Web Scraping with Node.js

3 min readApr 7, 2023

Introduction

Welcome to the world of web automation! If you’ve ever wanted to automate web-based tasks or scrape data from websites, you’re in for a treat. In this blog post, we’ll introduce you to Puppeteer, a powerful Node.js package that makes web automation and scraping a breeze. We’ll explain how it works, showcase its key features, and explore some real-life examples to help you understand the full potential of Puppeteer.

What is Puppeteer?

Puppeteer is a Node.js library developed by the Chrome team at Google. It offers a high-level API to control headless or full-fledged Chromium-based browsers programmatically. With Puppeteer, you can carry out a wide range of tasks, such as generating PDFs, crawling websites for data, automating form submissions, and testing web applications.

Getting Started with Scrapping

npm install puppeteer @types/puppeteer typescript ts-node

Next, create a new TypeScript file (e.g., scrapeBlogPosts.ts), and add the following code:

import puppeteer, { Browser, Page } from 'puppeteer';

interface BlogPost {
  title: string;
  description: string;
  url: string;
}

async function scrapeBlogPosts(url: string): Promise<BlogPost[]> {
  // Launch a new browser instance
  const browser: Browser = await puppeteer.launch();
  const page: Page = await browser.newPage();

  // Navigate to the provided URL
  await page.goto(url);

  // Extract the desired data from the website
  const data: BlogPost[] = await page.evaluate(() => {
    const articles = Array.from(document.querySelectorAll('.blog-post'));
    
    const scrapedData: BlogPost[] = articles.map(article => {
      const title = article.querySelector('.post-title')?.innerText;
      const description = article.querySelector('.post-description')?.innerText;
      const url = article.querySelector<HTMLAnchorElement>('.post-link')?.href;

      return {
        title: title || '',
        description: description || '',
        url: url || '',
      };
    });

    return scrapedData;
  });

  // Close the browser instance
  await browser.close();

  // Return the scraped data
  return data;
}

// Usage example
(async () => {
  const blogPosts: BlogPost[] = await scrapeBlogPosts('https://www.exampleblog.com');
  console.log(blogPosts);
})();

I’ll break down the TypeScript version of the web scraping function and explain each part.

Import statements

import puppeteer, { Browser, Page } from 'puppeteer';

In this line, we import the puppeteer module, along with the Browser and Page types, which are used later for type annotations.

2. Interface definition

interface BlogPost {
  title: string;
  description: string;
  url: string;
}

Here, we define an interface BlogPost to represent the structure of the blog post objects we'll be scraping.

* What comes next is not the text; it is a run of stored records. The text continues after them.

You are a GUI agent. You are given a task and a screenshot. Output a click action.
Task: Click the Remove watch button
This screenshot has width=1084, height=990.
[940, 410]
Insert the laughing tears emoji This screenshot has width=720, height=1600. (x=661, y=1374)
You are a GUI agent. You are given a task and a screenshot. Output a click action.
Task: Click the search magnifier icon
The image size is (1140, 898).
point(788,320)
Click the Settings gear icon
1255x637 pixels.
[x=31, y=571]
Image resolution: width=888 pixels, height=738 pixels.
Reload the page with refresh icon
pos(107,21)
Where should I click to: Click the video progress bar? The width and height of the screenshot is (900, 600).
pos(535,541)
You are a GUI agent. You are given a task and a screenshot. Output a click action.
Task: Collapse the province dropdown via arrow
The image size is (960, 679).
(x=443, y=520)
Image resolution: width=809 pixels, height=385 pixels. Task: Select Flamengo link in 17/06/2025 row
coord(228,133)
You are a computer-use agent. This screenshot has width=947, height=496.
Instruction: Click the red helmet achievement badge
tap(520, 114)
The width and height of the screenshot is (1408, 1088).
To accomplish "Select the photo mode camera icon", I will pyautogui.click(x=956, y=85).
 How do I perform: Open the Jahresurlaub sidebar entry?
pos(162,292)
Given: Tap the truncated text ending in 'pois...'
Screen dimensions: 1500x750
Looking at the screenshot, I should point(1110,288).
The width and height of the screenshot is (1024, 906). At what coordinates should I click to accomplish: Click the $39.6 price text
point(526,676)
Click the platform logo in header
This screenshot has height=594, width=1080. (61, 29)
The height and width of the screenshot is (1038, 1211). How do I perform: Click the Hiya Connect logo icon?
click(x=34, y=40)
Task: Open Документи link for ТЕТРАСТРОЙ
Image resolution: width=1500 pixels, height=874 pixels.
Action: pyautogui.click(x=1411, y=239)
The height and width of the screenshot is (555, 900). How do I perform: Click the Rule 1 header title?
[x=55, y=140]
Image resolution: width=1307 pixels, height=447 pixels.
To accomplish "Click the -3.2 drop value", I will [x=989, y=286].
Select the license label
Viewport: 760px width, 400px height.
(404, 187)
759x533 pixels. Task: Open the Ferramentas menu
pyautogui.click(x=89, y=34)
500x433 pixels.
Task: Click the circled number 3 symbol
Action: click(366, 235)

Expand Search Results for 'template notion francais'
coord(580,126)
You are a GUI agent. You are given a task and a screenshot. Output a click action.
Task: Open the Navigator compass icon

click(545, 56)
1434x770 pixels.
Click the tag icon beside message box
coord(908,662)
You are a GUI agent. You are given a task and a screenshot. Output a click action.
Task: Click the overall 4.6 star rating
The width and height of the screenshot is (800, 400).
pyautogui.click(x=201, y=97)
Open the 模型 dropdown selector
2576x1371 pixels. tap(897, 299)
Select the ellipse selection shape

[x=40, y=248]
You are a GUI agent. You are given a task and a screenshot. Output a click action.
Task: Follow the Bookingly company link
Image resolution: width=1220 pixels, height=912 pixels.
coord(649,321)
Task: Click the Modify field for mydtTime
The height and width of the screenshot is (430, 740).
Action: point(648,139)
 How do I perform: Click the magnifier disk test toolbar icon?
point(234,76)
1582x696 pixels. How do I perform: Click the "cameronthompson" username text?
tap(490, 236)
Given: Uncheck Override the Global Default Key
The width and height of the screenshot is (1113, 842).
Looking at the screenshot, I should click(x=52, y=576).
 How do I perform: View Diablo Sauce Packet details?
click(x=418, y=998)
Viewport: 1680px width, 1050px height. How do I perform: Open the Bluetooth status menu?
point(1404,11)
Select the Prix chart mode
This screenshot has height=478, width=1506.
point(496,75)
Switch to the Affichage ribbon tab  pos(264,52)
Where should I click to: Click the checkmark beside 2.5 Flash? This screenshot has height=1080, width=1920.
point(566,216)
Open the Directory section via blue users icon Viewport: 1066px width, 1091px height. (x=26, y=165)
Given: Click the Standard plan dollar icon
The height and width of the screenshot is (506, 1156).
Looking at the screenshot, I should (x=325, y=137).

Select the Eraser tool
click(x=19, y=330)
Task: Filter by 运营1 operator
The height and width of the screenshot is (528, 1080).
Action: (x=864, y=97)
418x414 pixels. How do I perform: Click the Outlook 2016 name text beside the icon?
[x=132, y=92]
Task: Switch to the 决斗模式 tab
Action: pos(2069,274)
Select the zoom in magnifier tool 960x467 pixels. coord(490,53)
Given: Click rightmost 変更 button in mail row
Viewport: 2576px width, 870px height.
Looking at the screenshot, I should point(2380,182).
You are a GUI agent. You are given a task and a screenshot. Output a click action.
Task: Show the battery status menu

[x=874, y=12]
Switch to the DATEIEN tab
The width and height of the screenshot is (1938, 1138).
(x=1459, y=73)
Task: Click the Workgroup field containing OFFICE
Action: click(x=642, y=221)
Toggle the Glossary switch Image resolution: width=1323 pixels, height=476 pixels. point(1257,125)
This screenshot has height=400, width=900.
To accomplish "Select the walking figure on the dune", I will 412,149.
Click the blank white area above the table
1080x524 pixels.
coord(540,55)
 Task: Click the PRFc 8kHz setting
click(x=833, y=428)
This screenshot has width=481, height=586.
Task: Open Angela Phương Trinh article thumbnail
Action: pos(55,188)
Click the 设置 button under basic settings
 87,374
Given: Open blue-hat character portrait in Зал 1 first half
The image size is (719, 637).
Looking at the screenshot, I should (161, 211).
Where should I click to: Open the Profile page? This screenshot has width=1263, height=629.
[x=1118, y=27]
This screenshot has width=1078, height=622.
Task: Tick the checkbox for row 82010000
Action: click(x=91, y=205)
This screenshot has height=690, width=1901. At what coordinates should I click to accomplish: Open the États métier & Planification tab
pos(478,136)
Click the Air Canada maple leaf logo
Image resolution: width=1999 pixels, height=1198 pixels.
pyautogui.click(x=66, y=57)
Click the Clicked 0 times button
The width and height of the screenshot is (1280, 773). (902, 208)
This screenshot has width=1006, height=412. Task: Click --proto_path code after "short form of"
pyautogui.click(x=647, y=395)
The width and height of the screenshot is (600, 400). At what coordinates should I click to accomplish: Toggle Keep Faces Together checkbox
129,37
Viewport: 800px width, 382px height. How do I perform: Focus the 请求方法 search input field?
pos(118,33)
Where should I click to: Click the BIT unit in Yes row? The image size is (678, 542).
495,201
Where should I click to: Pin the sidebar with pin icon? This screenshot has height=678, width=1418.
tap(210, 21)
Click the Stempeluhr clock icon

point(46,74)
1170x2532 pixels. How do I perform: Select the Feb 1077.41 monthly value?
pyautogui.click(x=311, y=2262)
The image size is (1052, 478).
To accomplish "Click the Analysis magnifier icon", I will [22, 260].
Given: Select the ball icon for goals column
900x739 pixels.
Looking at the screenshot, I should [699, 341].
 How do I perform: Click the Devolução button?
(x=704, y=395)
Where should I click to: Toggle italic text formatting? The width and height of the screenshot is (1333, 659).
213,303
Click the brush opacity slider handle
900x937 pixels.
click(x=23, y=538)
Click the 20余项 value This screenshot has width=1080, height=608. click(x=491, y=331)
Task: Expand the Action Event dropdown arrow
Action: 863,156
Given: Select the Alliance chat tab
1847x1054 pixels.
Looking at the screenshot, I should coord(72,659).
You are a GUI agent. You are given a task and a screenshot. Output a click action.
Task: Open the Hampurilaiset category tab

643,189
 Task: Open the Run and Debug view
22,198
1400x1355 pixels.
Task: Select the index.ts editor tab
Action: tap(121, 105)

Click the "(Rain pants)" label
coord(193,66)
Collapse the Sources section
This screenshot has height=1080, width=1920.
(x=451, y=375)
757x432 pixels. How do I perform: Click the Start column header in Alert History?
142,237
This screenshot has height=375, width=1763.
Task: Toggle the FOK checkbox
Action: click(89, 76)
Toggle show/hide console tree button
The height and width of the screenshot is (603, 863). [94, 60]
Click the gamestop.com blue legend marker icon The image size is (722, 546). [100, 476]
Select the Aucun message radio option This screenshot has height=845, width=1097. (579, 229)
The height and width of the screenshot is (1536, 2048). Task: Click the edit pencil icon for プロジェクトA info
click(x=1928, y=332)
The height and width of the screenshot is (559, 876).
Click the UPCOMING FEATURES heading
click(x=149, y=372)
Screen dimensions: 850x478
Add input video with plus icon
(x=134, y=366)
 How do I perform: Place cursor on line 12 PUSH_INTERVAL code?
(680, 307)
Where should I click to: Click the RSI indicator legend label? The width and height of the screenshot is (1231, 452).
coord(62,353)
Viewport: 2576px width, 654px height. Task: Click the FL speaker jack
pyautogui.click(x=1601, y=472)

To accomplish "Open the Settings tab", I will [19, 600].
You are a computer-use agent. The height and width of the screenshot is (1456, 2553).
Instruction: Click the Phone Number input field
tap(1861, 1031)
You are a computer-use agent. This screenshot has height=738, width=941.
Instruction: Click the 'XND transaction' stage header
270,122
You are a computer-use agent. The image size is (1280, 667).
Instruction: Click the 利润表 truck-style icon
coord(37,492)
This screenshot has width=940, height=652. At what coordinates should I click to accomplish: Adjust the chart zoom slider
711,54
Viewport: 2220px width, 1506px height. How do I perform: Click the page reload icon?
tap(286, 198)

It has three properties: title, description, and url, all of which are strings.

3. Function definition

async function scrapeBlogPosts(url: string): Promise<BlogPost[]> {
  ...
}

We define an asynchronous function scrapeBlogPosts() that takes a string url as an argument and returns a Promise that resolves to an array of BlogPost objects. This function will perform the web scraping task.

4. Launching a browser instance and creating a new page

const browser: Browser = await puppeteer.launch();
const page: Page = await browser.newPage();

We create a new Browser instance by calling puppeteer.launch() and a new Page instance using browser.newPage(). These instances will load the website and extract the desired data.

5. Navigating to the provided URL

await page.goto(url);

We use the page.goto() method to navigate to the URL passed as an argument to the scrapeBlogPosts() function.

6. Extracting data from the website

const data: BlogPost[] = await page.evaluate(() => {
  ...
});

We use the page.evaluate() method to execute JavaScript in the context of the loaded page. Inside the evaluate() function, we query the DOM for blog post elements (assuming they have a class "blog-post") and extract each post's title, description, and URL. The extracted data is stored in the data variable as an array of BlogPost objects.

7. Closing the browser instance

await browser.close();

After extracting the data, we close the Browser instance to free up resources.

8. Returning the scraped data

return data;

Finally, we return the scraped data as an array of BlogPost objects.

9. Usage example:

(async () => {
  const blogPosts: BlogPost[] = await scrapeBlogPosts('https://www.exampleblog.com');
  console.log(blogPosts);
})();

This part demonstrates how to call the scrapeBlogPosts() function and log the results to the console. An IIFE (Immediately Invoked Function Expression) defines and calls an async function, which calls the scrapeBlogPosts() function with the website URL to scrape. The scraped data is then logged into the console.

That's the TypeScript version of the web scraping function, explained step by step.